In the current study, we applied TBSS analysis to multiple DTI measures for both groups of patients with SCA and matched controls. The SCA-NL group contains patients with no visible lesions, while the SCA-MG group is composed of patients with small regions of mild gliosis who are considered to be at increased risk of stroke and cognitive deficits. The purpose of this study was to examine the following questions: 1) Is TBSS a viable technique for detecting WM injuries in patients with SCA, especially those with radiologically normal brains? If so, where are the affected WM regions located? 2) How do TBSS analyses on different DTI measures compare in evaluating the neurologic consequences of SCA?

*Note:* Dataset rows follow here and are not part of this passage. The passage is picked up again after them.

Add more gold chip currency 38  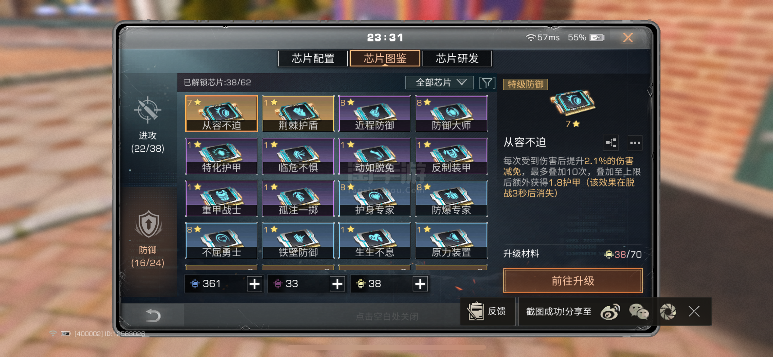coord(420,284)
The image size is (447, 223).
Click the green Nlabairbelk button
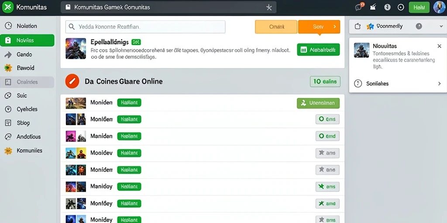(x=318, y=50)
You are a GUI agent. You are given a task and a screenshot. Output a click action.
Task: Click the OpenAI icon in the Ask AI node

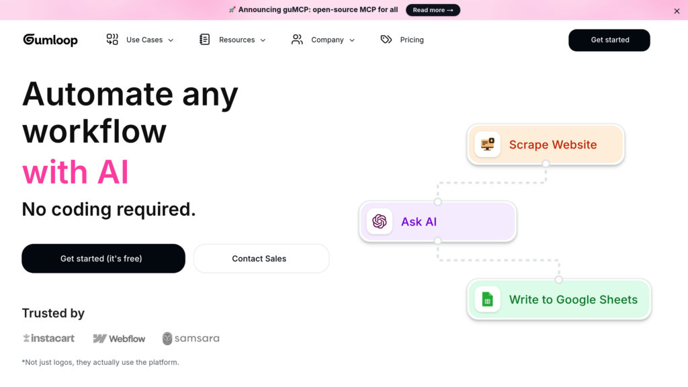click(379, 221)
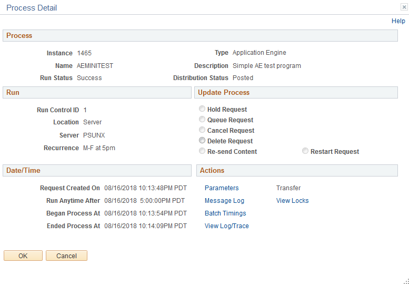The width and height of the screenshot is (409, 284).
Task: Click the Update Process section header
Action: click(x=296, y=92)
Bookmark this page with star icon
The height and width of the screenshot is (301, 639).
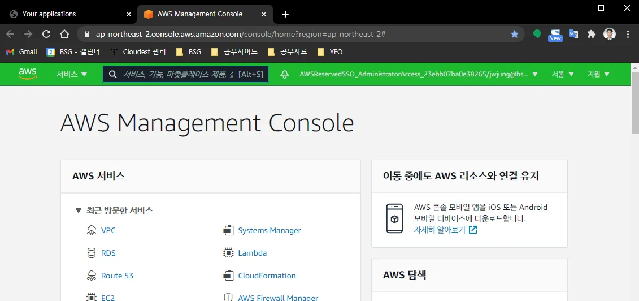coord(515,34)
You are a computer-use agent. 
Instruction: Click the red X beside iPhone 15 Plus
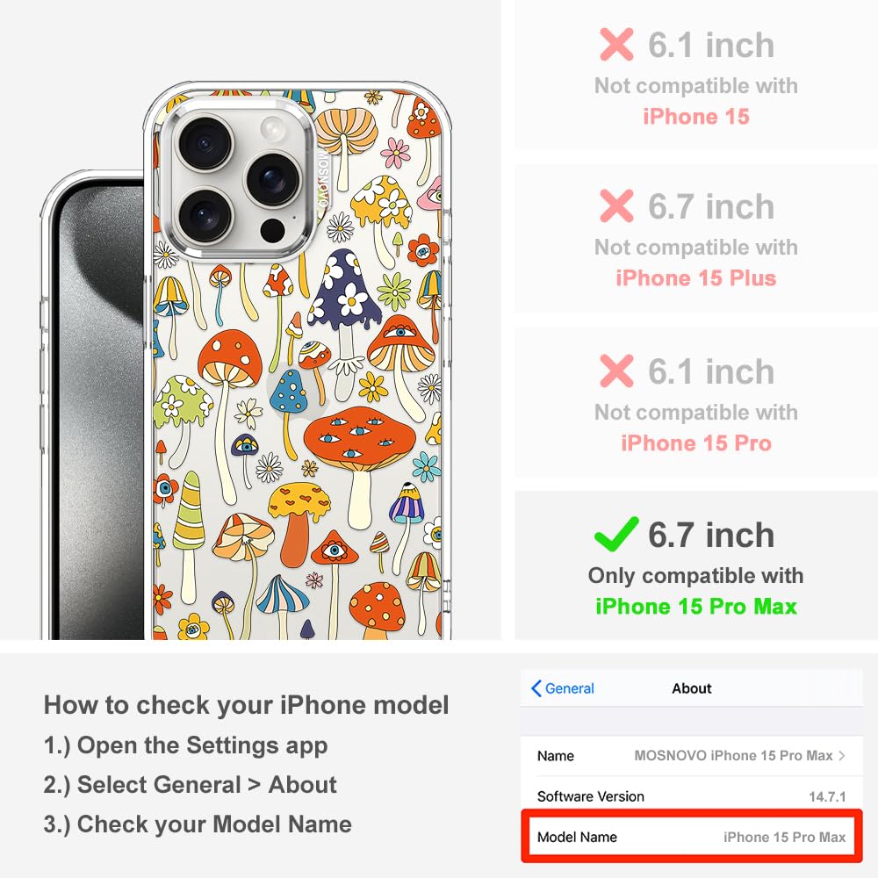(616, 205)
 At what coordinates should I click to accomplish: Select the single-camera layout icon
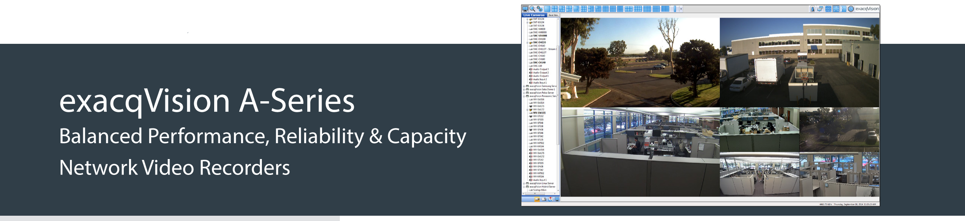(548, 9)
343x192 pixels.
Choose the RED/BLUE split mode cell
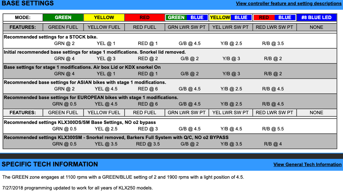(275, 17)
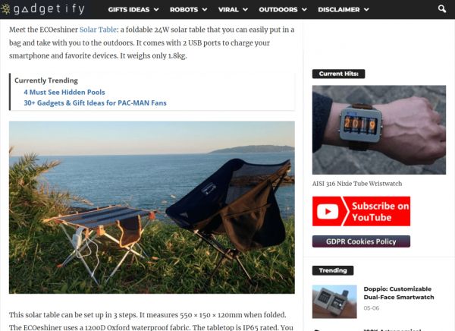The height and width of the screenshot is (331, 455).
Task: Expand the Gifts Ideas chevron
Action: click(156, 10)
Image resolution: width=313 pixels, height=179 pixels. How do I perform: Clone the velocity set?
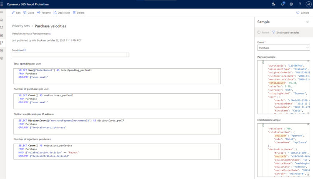[x=29, y=12]
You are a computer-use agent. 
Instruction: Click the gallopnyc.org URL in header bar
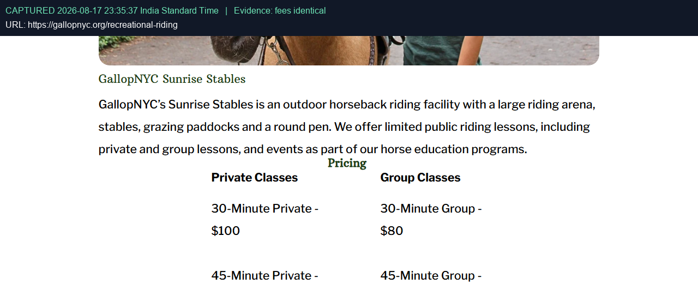click(x=103, y=25)
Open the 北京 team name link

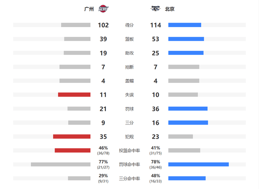click(170, 9)

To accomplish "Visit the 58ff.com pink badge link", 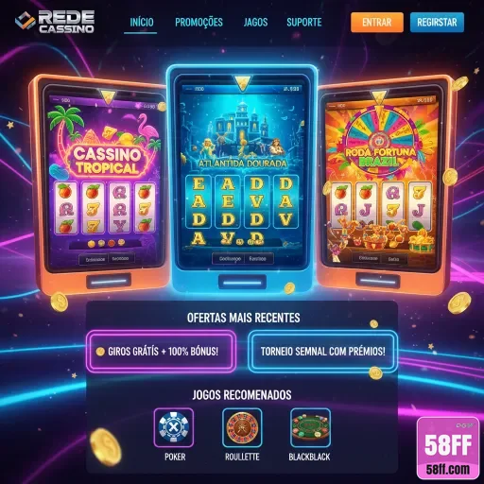I will pos(448,449).
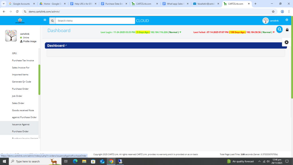Click the lock screen padlock icon
The width and height of the screenshot is (293, 165).
pyautogui.click(x=287, y=30)
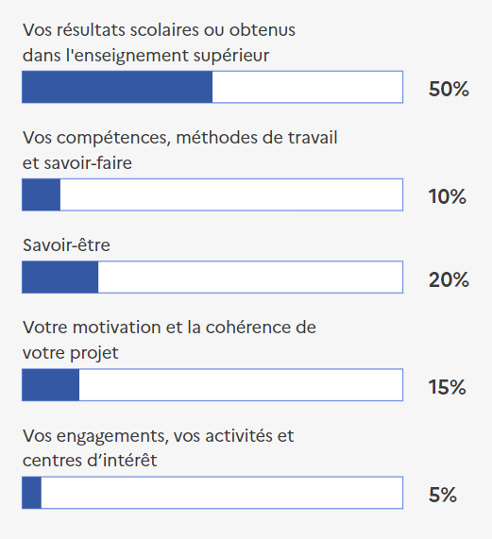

WM Modifications in Patients with SCA

This study demonstrates that TBSS is capable of detecting subtle WM damage in patients with SCA in whom conventional anatomic MR imaging scans showed either no (SCA-NL) or minimal (SCA-MG) abnormalities. In general, the modified WM regions showed changes in 1 or more measures of anisotropy and increased radial (and mean) diffusivity in the patients with SCA. Notably, the centrum semiovale, which connects many cortical structures with the anterior cingulate cortex, was affected and the WM changes in this region may contribute, in part, to the processing deficits observed in SCA.

The changes in anisotropy and diffusivity could imply myelin loss, due to injury, myelin changes in the context of abnormal myelin development, due to chronic inflammation and anemia, or a change in axonal architecture. Animal studies have shown that changes in the number of axons/axon attenuation and the myelin volume often occur in parallel, making it difficult to separate out these effects.^23,24 In a complex disease, such as SCA, where inflammatory endothelial and tissue injury is an important component of the disease, it is unclear how directional diffusivities relate to specific insults. In addition, care must be taken when using axial or radial diffusivity in areas in areas of low anisotropy, in voxels affected by partial volume, in areas of crossing fibers, or where the diffusion ellipsoid is oblate, because the eigenvalues of the diffusion tensor do not necessarily reflect the same underlying structural characteristics in different datasets, due to a different orientation of the corresponding principal eigenvector. Whether the measured direction of the principal eigenvector differs between subjects because of pathology, crossing fibers, or residual misalignment, any comparisons between subjects of the average of the second and third eigenvalues can be meaningless, as the same physical quantity may represent different biophysical substrates in different diffusion tensor datasets. This may be the result of a real change of the main structure, a sorting bias, or simply the effect of structural differences between subjects not eliminated by the registration step.²⁵ It should be noted that age was treated as a cofounding factor and regressed out of our analysis. This approach was adopted because it is known that multiple white matter regions exhibit age-dependent changes in RD and anisotropy throughout adolescence.²⁶

The Severity of SCA Condition and WM Injuries

Our analysis revealed many differences in the pattern of WM modification between different stages of SCA (SCA-NL vs SCA-MG). For the SCA-NL subjects, only tracts of the centrum semiovale showed a statistically significant reduction in MD and RD. In contrast, both decreased anisotropy and increased diffusivity were detected in additional WM regions for the SCA-MG subjects, implying disease severity is inversely related to WM integrity.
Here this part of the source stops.